For L3, there is a lot more state to deal with, and the number of end points to which this state applies can be very large. There are a number of datacenters today who have, or plan to have, millions of VMs. Because of this, any control plane that hopes to offer a virtualized L3 solution needs to manage potentially millions of entries at hundreds of thousands of end points (assuming the first hop network logic is within the vswitch). Clearly, scale is a primary consideration.
As another aside, in our experience, there is a lot of confusion on what exactly L3 virtualization is. While a full discussion will have to wait for a future post, it is worth pointing out that running a router as a VM is *not* network virtualization, it is x86 virtualization. Network virtualzation involves mapping between network address contexts in a manner that does not effect the total available bandwidth of the physical fabric. Running a networking stack in a virtual machine, while it does provide the benefits of x86 virtualization, limits the cross-sectional bandwidth of the emulated network to the throughput of a virtual machine. Ouch.
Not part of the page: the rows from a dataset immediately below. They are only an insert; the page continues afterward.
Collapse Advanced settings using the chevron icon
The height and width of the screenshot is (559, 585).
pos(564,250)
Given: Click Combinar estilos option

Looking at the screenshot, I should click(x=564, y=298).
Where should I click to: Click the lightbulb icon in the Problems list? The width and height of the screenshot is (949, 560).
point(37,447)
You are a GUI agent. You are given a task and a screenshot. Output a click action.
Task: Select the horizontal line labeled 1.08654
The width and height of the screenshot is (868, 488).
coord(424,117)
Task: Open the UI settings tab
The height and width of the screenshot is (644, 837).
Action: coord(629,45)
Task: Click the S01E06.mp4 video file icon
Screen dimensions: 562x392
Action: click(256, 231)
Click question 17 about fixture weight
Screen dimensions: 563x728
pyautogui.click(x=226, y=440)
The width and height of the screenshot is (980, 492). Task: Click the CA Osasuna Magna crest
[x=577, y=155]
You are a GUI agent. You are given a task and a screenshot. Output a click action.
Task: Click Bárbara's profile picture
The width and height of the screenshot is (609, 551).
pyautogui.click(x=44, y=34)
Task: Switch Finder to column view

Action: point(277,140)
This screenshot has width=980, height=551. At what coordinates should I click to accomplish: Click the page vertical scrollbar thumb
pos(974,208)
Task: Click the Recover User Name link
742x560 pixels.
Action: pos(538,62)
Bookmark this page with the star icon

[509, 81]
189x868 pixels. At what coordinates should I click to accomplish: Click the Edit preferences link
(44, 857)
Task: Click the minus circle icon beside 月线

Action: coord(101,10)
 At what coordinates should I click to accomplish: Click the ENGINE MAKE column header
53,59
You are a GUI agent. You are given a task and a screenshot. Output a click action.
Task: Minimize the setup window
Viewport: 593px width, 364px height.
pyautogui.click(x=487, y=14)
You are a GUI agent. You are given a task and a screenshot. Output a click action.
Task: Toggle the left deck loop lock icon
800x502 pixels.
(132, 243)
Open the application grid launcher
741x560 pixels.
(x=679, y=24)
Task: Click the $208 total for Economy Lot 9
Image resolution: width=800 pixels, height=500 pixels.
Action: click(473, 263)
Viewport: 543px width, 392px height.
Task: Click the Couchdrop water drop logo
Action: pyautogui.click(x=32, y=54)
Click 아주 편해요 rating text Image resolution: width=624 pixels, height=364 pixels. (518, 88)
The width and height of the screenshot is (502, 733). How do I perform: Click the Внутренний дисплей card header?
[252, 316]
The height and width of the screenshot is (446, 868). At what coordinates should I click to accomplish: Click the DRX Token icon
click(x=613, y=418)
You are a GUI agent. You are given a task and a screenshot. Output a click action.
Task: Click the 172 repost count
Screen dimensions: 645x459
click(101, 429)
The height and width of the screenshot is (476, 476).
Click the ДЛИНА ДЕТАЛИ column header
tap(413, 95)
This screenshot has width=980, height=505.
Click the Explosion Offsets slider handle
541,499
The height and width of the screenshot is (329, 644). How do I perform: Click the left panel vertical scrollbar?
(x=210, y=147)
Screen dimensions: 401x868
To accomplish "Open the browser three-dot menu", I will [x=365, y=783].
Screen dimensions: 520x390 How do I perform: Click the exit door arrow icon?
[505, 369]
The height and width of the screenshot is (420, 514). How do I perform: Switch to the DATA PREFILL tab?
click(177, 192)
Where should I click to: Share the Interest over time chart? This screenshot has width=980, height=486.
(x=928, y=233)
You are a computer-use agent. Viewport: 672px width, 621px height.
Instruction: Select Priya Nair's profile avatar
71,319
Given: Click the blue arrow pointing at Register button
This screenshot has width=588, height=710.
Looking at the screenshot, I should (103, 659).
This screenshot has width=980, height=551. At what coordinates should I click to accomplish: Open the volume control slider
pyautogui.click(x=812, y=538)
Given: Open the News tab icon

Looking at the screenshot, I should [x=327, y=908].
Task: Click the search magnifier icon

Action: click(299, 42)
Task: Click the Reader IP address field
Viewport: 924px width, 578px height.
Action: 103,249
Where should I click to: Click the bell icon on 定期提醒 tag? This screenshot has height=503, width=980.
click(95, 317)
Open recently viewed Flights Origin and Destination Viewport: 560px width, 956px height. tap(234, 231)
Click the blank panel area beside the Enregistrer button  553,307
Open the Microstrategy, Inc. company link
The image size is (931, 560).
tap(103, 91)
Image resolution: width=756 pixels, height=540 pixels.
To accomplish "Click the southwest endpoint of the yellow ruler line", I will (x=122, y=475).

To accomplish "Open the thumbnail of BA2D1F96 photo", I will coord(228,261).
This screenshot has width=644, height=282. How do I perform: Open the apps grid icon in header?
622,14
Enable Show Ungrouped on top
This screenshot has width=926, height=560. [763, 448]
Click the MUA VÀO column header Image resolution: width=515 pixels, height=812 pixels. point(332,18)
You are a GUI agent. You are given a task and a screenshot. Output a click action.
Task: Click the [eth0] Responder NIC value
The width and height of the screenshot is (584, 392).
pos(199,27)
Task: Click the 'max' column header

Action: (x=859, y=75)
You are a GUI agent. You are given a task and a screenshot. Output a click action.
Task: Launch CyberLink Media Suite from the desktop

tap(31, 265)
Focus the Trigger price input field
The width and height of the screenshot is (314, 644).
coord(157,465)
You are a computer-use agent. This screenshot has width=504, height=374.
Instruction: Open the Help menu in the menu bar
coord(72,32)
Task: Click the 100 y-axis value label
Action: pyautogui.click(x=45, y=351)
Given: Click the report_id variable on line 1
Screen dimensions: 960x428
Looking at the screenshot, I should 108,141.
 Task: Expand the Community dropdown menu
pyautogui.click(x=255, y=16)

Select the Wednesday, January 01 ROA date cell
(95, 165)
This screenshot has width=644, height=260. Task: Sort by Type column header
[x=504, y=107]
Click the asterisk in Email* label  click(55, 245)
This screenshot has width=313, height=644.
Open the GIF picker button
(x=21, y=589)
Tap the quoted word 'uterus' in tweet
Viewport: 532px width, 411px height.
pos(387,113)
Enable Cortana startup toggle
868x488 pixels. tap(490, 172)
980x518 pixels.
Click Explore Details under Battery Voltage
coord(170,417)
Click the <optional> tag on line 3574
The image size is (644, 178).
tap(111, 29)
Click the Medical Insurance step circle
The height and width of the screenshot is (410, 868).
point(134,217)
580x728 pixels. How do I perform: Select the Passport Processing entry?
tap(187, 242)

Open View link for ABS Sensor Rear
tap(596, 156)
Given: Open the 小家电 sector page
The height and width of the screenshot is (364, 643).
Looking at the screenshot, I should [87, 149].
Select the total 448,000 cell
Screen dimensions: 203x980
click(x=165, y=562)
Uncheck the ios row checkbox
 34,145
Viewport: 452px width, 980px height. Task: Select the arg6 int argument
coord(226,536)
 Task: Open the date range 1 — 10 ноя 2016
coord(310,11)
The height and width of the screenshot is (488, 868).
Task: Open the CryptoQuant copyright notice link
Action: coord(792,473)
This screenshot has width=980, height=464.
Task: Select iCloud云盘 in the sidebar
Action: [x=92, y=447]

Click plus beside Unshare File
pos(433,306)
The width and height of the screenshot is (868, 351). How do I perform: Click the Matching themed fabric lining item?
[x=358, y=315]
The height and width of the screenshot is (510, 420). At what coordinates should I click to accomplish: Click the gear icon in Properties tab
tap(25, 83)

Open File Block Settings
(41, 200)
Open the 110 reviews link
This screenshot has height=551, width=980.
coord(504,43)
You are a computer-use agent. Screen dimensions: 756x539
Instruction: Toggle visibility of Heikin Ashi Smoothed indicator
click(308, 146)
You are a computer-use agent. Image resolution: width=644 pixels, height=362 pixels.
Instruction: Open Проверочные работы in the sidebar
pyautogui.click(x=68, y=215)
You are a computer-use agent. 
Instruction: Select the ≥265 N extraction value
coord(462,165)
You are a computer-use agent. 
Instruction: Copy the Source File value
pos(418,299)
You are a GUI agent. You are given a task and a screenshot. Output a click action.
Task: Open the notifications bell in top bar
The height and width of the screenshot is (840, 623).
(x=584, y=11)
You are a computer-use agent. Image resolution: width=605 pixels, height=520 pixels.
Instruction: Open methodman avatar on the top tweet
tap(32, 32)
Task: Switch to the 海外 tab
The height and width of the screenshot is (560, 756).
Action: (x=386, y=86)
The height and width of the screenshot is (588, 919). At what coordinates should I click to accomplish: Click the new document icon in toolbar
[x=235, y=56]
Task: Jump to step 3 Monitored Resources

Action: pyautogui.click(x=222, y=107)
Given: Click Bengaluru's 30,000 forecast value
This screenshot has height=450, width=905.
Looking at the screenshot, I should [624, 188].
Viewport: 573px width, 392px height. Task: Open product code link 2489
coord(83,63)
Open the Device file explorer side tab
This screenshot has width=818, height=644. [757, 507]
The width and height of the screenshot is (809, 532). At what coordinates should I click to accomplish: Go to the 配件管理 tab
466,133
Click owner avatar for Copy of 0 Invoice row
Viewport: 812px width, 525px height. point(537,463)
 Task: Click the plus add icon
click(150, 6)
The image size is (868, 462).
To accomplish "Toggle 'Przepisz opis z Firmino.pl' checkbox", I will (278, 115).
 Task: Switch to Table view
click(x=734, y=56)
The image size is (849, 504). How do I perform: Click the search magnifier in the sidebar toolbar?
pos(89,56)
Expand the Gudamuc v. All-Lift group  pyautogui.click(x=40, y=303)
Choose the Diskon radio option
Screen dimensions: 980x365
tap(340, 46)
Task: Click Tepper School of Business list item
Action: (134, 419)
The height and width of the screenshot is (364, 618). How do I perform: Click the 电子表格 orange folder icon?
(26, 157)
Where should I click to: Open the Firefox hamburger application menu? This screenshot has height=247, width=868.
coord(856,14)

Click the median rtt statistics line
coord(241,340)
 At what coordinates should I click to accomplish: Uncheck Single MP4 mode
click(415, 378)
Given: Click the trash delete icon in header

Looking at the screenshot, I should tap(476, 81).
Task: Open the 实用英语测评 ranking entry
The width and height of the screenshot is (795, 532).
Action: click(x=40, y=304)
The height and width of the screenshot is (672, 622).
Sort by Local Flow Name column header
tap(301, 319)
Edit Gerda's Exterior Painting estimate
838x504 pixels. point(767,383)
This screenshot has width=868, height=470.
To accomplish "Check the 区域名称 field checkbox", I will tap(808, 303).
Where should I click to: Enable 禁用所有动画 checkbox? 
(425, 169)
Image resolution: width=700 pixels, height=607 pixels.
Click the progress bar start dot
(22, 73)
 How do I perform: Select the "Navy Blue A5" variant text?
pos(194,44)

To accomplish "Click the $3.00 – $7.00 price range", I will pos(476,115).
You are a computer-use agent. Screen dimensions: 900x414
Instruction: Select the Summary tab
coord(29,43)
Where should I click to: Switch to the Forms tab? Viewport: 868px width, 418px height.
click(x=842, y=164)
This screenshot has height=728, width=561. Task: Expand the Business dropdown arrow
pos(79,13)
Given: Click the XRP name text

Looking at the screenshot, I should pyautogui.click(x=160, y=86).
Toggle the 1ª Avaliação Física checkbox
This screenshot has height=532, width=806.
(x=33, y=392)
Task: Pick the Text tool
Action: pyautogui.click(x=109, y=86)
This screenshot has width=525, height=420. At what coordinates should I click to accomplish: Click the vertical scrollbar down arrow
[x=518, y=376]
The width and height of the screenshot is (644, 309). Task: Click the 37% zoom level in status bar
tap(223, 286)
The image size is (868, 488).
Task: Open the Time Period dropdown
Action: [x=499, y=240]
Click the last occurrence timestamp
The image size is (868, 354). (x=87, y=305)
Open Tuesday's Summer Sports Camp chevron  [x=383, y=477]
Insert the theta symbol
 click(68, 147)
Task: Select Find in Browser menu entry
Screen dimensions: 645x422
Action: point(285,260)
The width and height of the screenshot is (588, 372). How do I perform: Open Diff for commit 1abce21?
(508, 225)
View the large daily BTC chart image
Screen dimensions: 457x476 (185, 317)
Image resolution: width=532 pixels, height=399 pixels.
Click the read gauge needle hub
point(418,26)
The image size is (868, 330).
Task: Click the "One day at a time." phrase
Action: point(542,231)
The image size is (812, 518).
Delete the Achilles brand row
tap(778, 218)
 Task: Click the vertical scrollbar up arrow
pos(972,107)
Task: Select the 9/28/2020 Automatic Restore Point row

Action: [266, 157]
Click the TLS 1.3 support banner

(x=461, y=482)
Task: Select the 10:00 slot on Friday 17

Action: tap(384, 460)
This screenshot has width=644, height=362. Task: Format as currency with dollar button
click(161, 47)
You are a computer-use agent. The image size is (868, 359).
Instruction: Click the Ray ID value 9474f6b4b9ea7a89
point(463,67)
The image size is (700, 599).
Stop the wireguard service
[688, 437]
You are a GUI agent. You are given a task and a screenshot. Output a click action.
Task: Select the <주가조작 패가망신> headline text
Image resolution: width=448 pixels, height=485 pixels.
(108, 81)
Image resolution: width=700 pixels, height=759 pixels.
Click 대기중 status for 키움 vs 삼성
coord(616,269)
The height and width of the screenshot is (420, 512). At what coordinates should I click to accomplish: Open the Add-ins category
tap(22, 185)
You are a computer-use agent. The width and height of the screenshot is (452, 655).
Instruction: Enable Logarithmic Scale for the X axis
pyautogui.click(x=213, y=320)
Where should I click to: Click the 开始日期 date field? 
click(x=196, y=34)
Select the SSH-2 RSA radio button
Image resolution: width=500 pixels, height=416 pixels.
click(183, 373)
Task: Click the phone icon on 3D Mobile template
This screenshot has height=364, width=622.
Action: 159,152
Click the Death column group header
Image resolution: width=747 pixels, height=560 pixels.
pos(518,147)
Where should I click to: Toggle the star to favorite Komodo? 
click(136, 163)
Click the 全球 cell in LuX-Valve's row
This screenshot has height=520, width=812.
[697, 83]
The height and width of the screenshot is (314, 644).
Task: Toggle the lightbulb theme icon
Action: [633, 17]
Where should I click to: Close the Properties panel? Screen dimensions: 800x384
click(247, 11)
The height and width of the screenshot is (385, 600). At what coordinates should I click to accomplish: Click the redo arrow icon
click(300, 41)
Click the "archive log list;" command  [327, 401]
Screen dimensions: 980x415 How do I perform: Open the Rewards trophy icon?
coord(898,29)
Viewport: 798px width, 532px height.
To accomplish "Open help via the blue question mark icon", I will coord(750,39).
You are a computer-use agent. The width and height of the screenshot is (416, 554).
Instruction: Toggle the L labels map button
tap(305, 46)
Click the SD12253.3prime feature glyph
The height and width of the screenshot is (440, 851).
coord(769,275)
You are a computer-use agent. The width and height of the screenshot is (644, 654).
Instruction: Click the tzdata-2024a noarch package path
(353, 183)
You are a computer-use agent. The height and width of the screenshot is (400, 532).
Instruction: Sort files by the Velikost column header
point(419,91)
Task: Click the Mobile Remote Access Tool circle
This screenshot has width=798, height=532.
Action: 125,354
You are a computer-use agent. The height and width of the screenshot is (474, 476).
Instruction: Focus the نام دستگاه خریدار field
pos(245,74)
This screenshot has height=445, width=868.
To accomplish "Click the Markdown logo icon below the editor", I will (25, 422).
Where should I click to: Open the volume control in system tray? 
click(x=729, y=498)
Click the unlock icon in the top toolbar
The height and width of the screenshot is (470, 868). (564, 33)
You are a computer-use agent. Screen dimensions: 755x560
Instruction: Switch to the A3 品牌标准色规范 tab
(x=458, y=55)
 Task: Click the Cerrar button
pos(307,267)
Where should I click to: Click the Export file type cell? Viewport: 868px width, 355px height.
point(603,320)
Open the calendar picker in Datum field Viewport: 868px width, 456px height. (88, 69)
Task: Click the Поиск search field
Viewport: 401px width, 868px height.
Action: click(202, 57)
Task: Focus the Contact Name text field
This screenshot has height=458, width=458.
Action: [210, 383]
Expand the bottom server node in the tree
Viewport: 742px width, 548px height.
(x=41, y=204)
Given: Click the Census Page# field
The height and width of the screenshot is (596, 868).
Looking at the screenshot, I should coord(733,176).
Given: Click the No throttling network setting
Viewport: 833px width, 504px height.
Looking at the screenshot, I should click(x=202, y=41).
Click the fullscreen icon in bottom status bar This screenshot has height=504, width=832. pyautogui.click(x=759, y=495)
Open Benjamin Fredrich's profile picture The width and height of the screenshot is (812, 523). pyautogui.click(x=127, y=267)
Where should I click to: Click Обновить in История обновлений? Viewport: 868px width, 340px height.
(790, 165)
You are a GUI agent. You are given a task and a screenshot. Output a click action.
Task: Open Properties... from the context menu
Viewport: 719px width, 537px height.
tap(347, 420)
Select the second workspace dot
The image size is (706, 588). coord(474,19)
For L4 and above, the amount of state that has to be shared and the rate that it changes increases again by orders of magnitude. Take, for example, WAN optimization. A virtualized WAN optimization solution should be enforced throughout the network (for example, each vswitch running a piece of it) yet this would incur a tremendous amount of control overhead to create a shared content cache.
So while server virtualization lives and dies by the ability to deal with the complexity of virtualizing complex hardware interfaces of many devices at speed, network virtualization’s primary technical challenge is scale. Any solution that doesn’t deal with this up front will probably run into a wall at L2, or with some luck, basic L3.
This is all interesting … but why do I care?
Full virtualization of the network address space and service model is still a relatively new area. However, rather than tackle the problem of network virtualization directly, it appears that a fair amount of energy in industry is being poured into point solutions. This reminds us of the situation 10 years ago when many people were trying to solve server sprawl problems with application containers, and the standard claim was that virtualization didn’t offer additional benefits to justify the overhead and complexity of fully virtualizing the platform. Had that mindset prevailed, today we’d have solutions doing minimal server consolidation for a small handful of applications on only one or possibly two OSs, instead of a set of solutions that solve this and many many more problems for any application and most any OS. That mindset, for example could never have produced vMotion, which was unimaginable at the outset of server virtualization.
At the same time, those who are advocating for network virtualization tend to draw technical comparisons with server virtualization. And while clearly there is a similarity at the macro level, this comparison belies the radically different technical challenges of the two problems. And it belies the radically different approaches needed to solve the two problems. Network virtualization is not the same as server virtualization any more than server virtualization is the same as storage virtualization. Saying “the network needs a VMware” in 2012 is a little like saying “the x86 needs an EMC” in 2002.
Perhaps the confusion is harmless, but it does seem to effect how the solution space is viewed, and that may be drawing the conversation away from what really is important, scale (lots of it) and distributed state consistency. Worrying about the datapath , is worrying about a trivial component of an otherwise enormously challenging problem.